In the material below, take everything from the line containing "Task: Toggle the Z status flag value" down to the end and swap "flag" for "bit", keeping everything else the same. Leave the pictures out of your answer.
•••
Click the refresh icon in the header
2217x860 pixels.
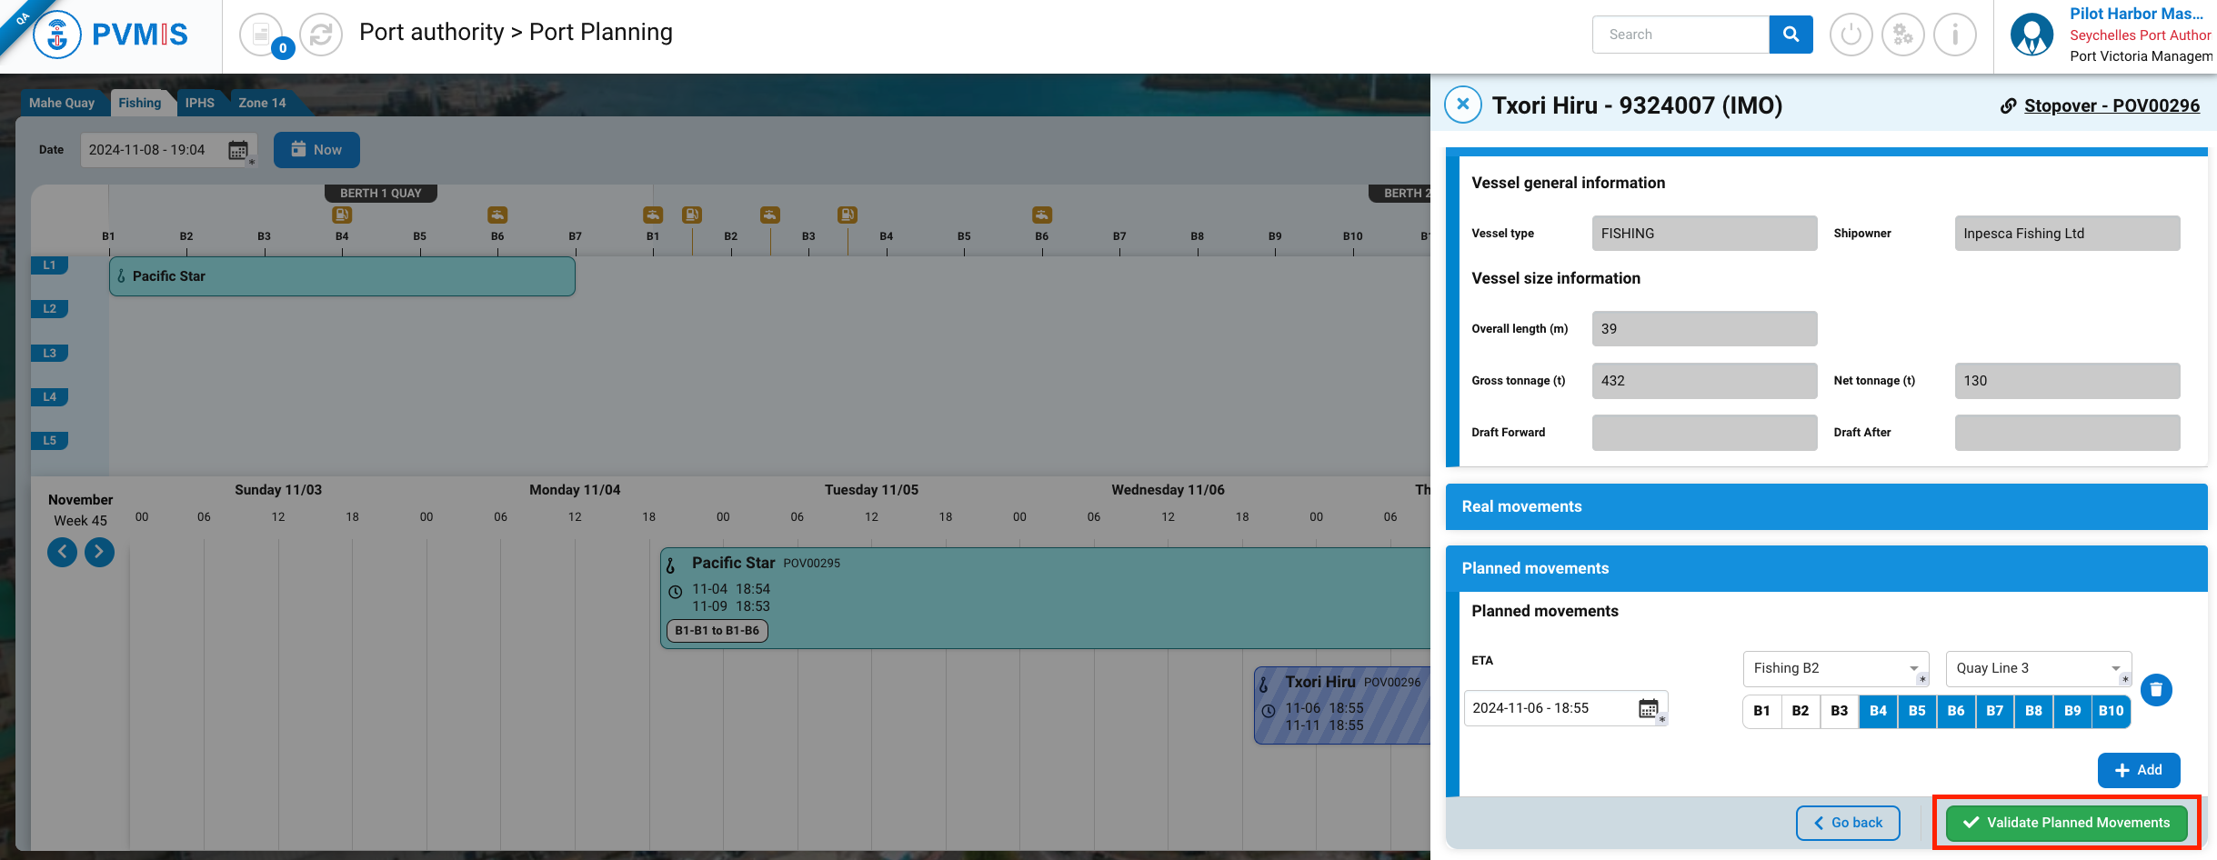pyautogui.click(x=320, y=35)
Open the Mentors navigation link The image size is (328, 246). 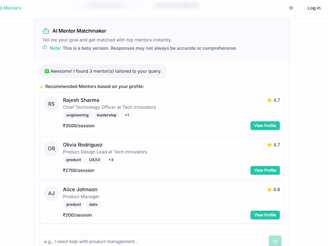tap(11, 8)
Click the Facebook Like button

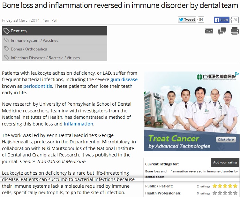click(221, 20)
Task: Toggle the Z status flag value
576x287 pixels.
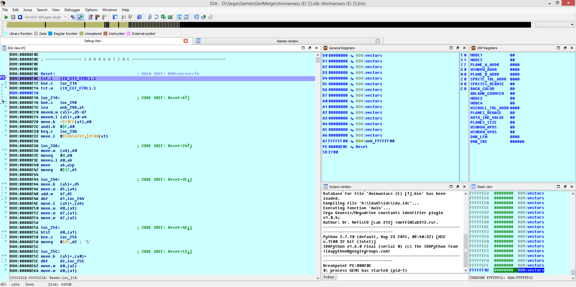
•••
### Task result
Task: Toggle the Z status bit value
576x287 pixels.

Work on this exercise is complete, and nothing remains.